Freelance consultant for digital heritage

Curating sound

This is the first blog post in a series about the curation of sound. Can you curate sound? Why would you do that, and how can curated sounds be experienced? We will answer these and pose many more, as well as curating some sounds ourselves.

This post explores how sound can be used to capture the sense of a place, and in this case study, how sound can be curated to represent an entire country.

One of my interests and hobbies is creating electronic music. I have no great ambitions, I just enjoy playing with sound; creating it, capturing it, manipulating it, and arranging it. Recording sounds on location is fun too. In the past I have created podcasts, including one on archaeology, which I tried to make as atmospheric as possible by recording ambient sounds from archaeological sites. When visiting new places while travelling sometimes I like to record how the place sounded, as well as taking photographs. It evokes a different kind of feeling for me over video, which can sometimes be intrusive. Listening back to these sounds, sometimes years later, evokes memories and helps me to experience those places again. Sound, when curated, can be a powerful and emotive tool.

Stored data:
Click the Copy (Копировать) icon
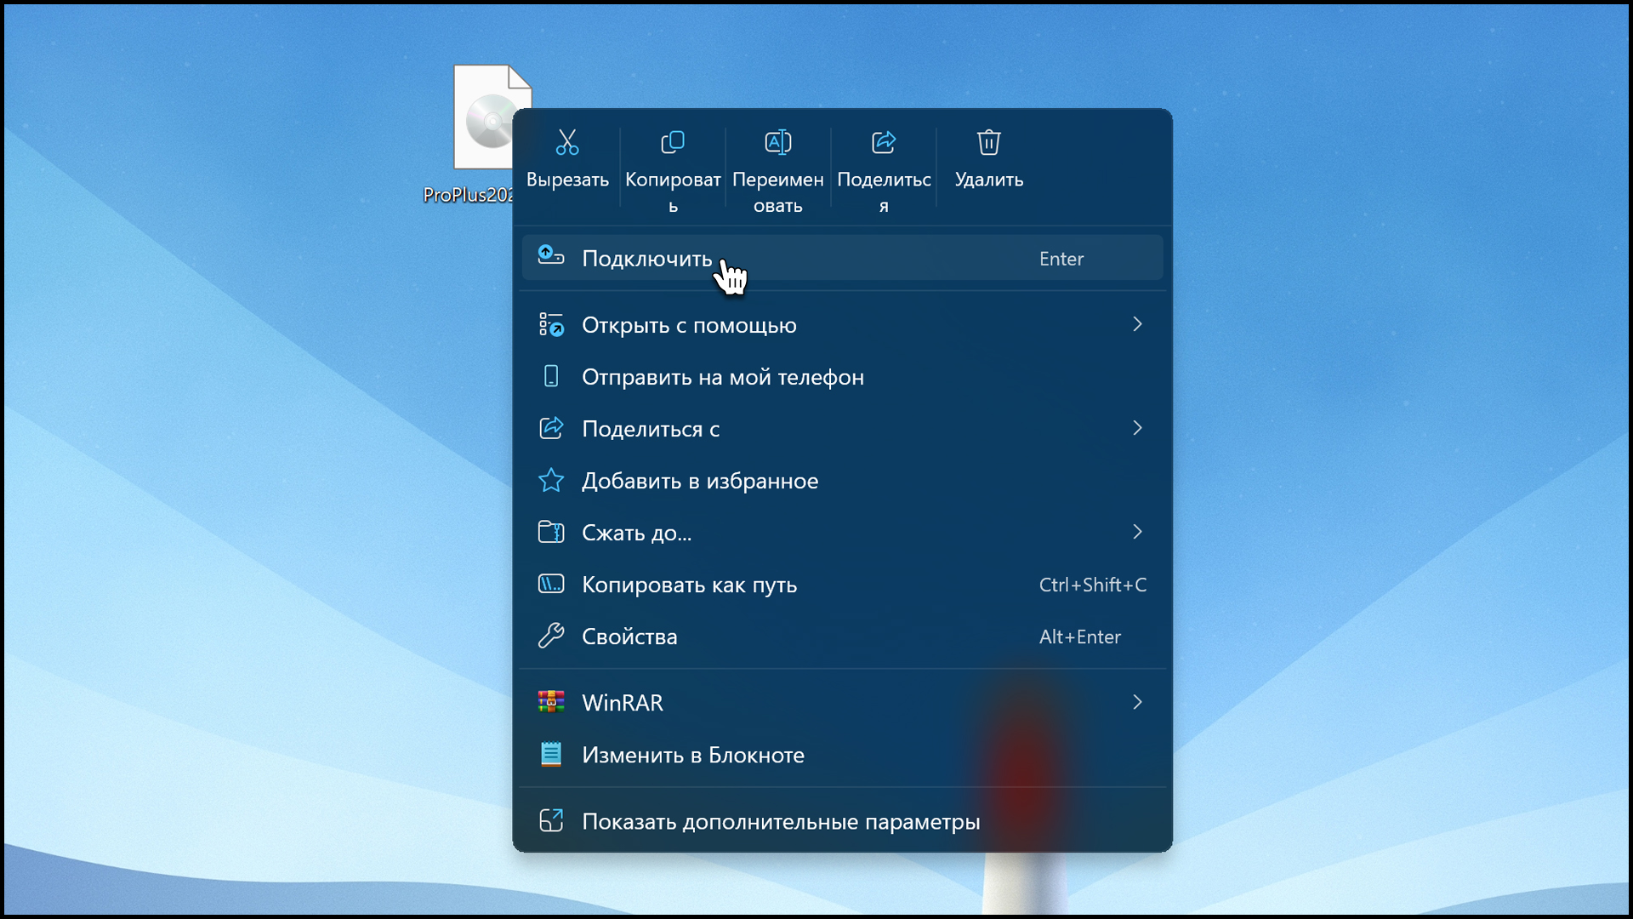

Short exercise: Pick up the blog post on curating sound after its last sentence and keep writing it in the same voice.

Answer to this exercise:
Tom Goskar, Curatorial Research Centre

The sounds that we hear around us can of course be recorded. In 2019 these recordings can be of incredible fidelity, including binaural and 360° sound to give the listener a complete sense of immersion in the listening as well as viewing experience. As well as being recorded and played back, sounds can then be chosen, edited into ‘samples’, ordered and even performed. With the right conceptual framework, sound can be curated and made available for re-use by musicians, artists, and anyone who finds them interesting and useful.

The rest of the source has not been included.